Start of Dataset excerpts
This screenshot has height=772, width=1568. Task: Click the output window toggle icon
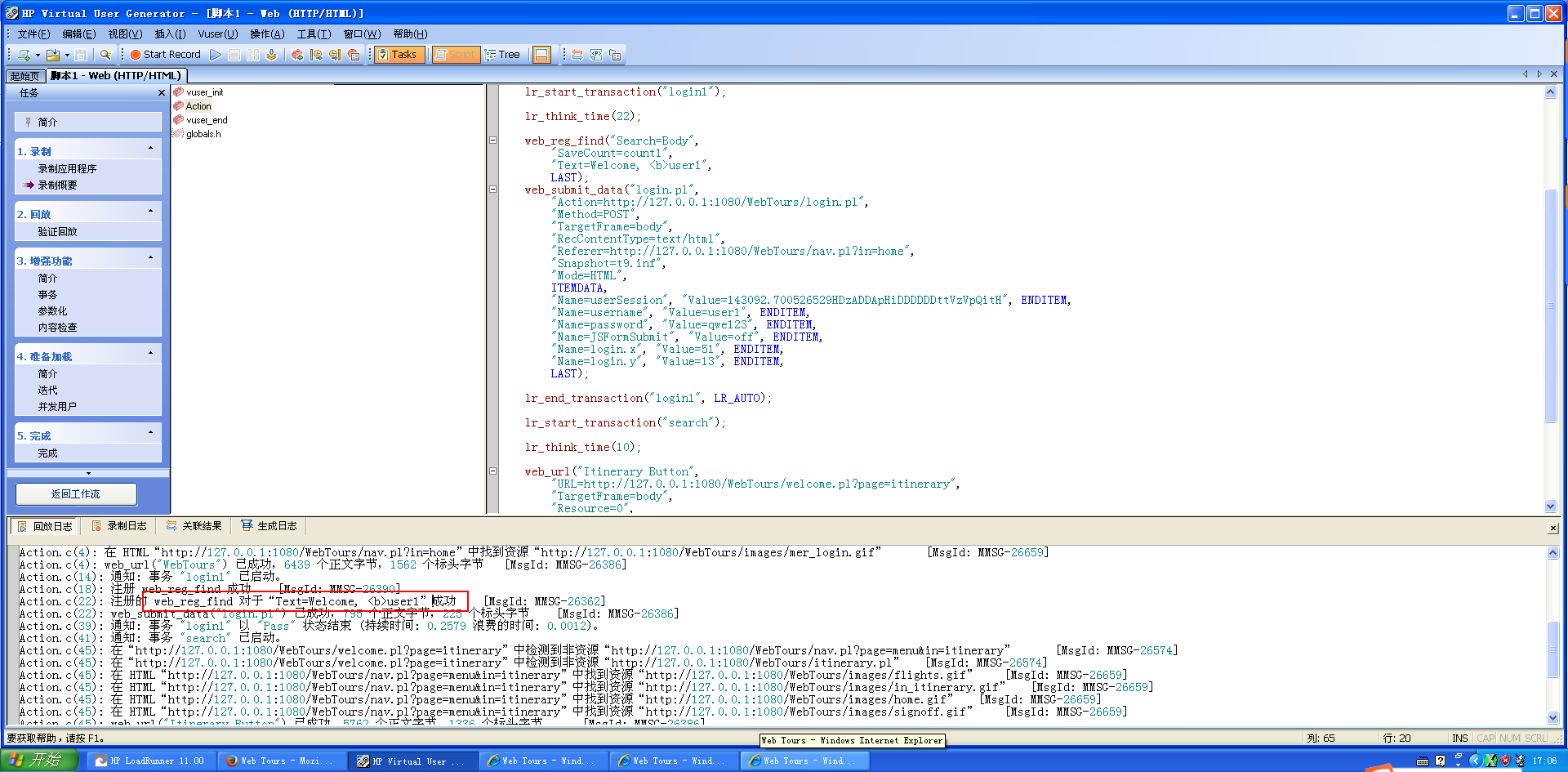(x=541, y=55)
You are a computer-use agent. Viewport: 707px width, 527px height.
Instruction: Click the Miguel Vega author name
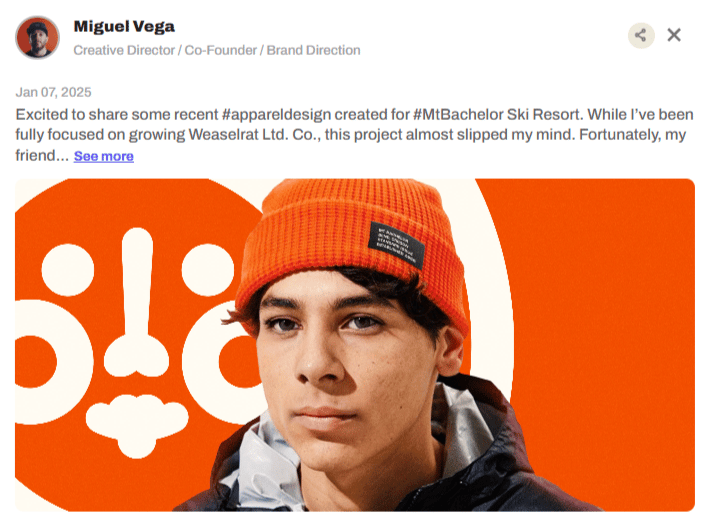coord(124,26)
End of Dataset excerpts
The records shown above are to be repeated exactly, with the pictures left out.

This screenshot has height=772, width=1568. Task: Click the output window toggle icon
(x=541, y=55)
You are a computer-use agent. Viewport: 707px width, 527px height.
Instruction: Click the Miguel Vega author name
coord(124,26)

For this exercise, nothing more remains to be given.